At the tender age of four, it was time for me to start school at the Council School at the centre of the village. The headmistress was a Miss Bailey. My mother took me on the first day but it is interesting to note that it was quite normal for a child of four to walk the half mile or so by themselves. These were the days when it was not necessary to lock the door when going out and there were no concerns about small children going out to play. It was also the era of school milk, at playtime we were given a bottle containing one third of a pint in the interests of bodybuilding and good health.
Early memories include being taken to Leicester to see the Pageant and to Market Harborough to see the first talking picture – Al Johnson in The Singing Fool. I also recall seeing the airships R100 and R101 before the latter’s ill-fated last journey and crash on the other side of the channel.
The villagers were well catered for as regards shopping. In addition to the Co-op – still in the same location as today – there were two butchers, two bakeries, a shoe repair shop and numerous sweet shops as well as three drapers, a post office and newsagent. There were four builders and four doctors, the latter operating from large houses which also contained the surgeries All services had to be paid for and most people could only afford to have the doctor if they were really ill. Minor problems and maternity were taken care of by the two District Nurses. Residents paid a small weekly sum into the Nursing Association to cover this service.
In due course, I progressed to the C.of E. School opposite the Village Hall. This was a Victorian building which still has its original diamond shaped small windows. The headmaster’s name was Charles Mansell who had been a Captain in the first World War.
There was, of course, no such thing as central heating, warmth being provided by a ‘slow but sure’ stove in the corner of the classroom. There was an assembly each morning and Mr. Mansell led the prayers and played the piano for the morning hymn. The boys and girls had separate yards in which to go at playtime and on Church occasions such as Ascension Day we would form a crocodile and walk up the hill to the service at St.Wilfrids, the parish church.
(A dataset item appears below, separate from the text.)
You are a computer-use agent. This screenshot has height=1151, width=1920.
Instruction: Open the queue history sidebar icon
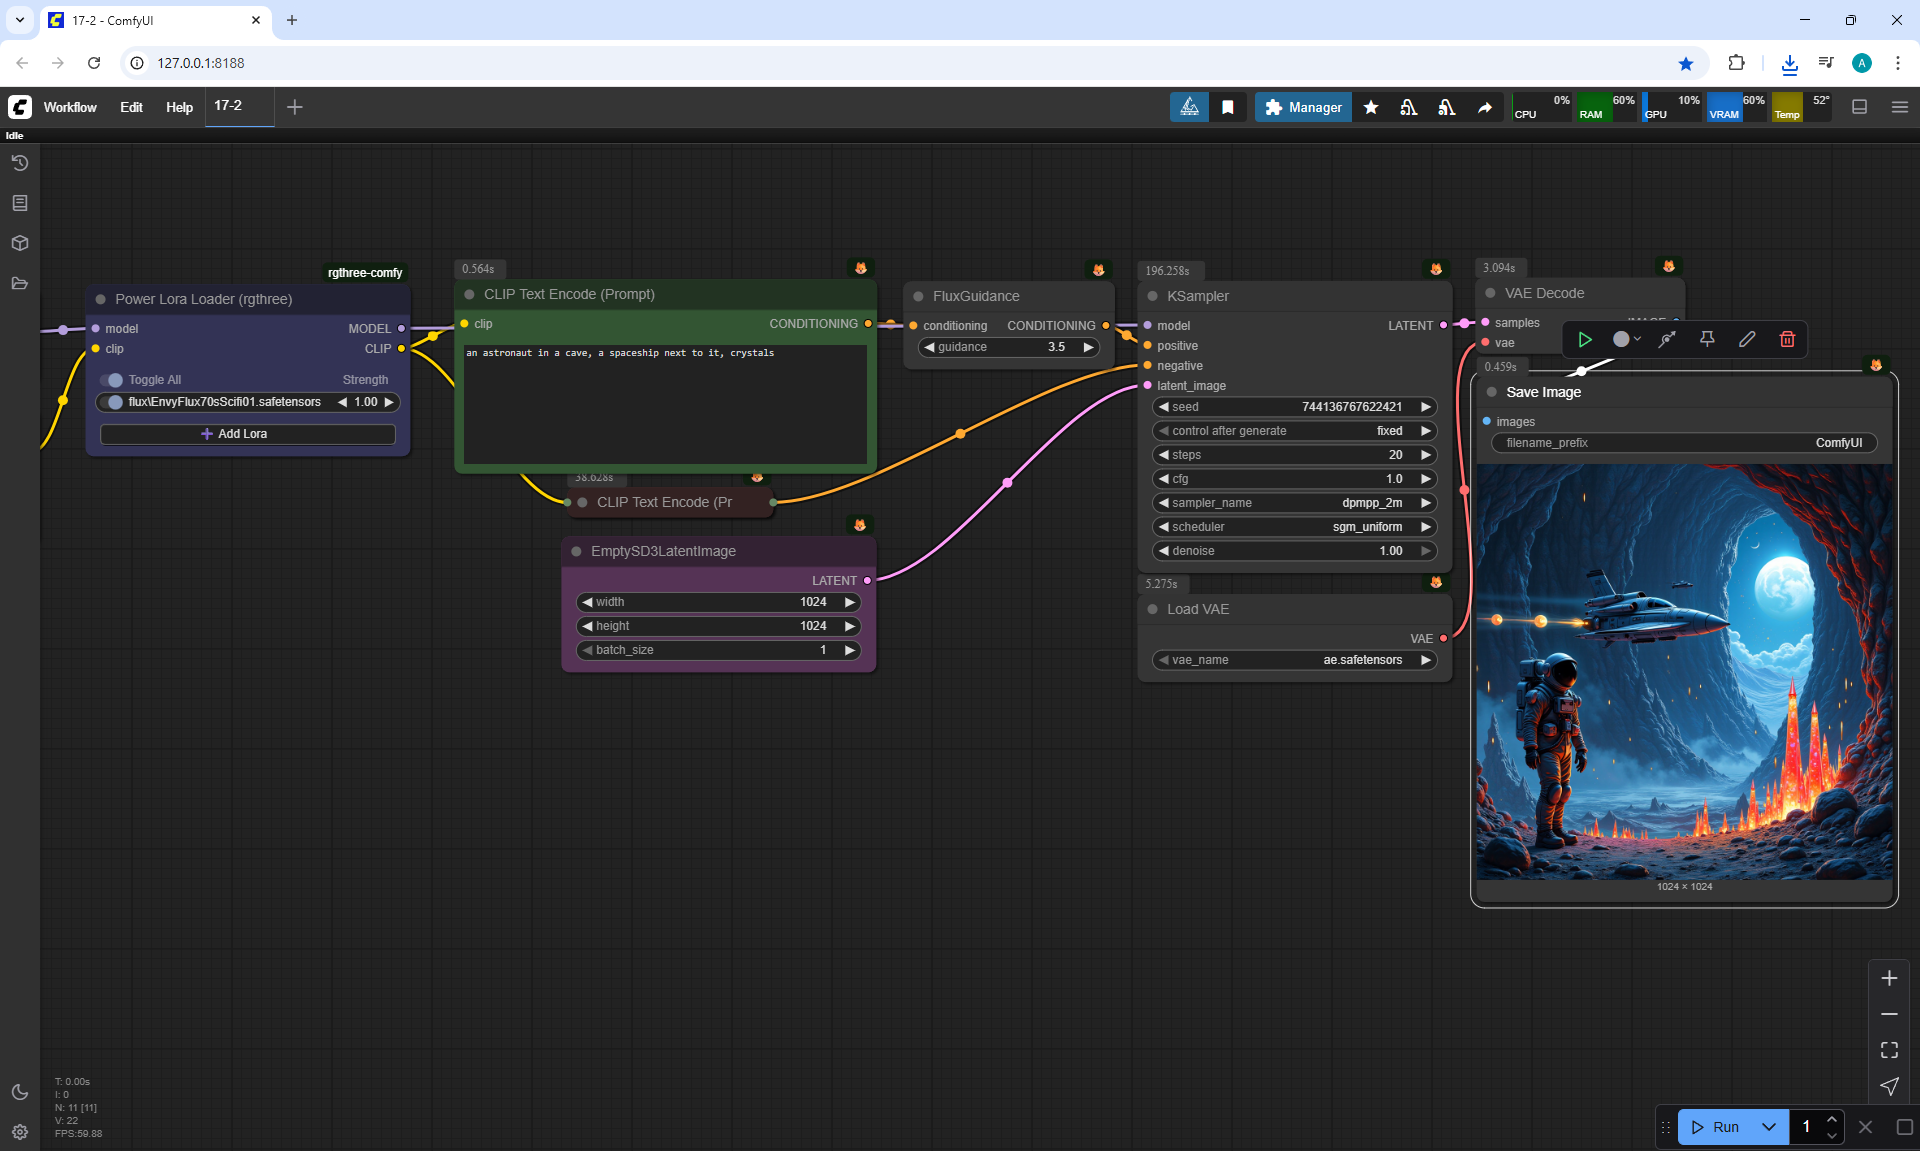tap(20, 163)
There was also Sunday School at 10a.m. and 2.30p.m. Again, we would have lessons and then progress to the church where we would sit at the back and leave just before the sermon.
At the age of ten, I was lucky enough to gain a place at the local grammar school and I count myself most fortunate in having been born and lived in the village for some 18 years before leaving for war service. I recall with affection the teachers and many of the people who lived in Kibworth Beauchamp at that time and who, together with my parents, obviously influenced my life in those formative years.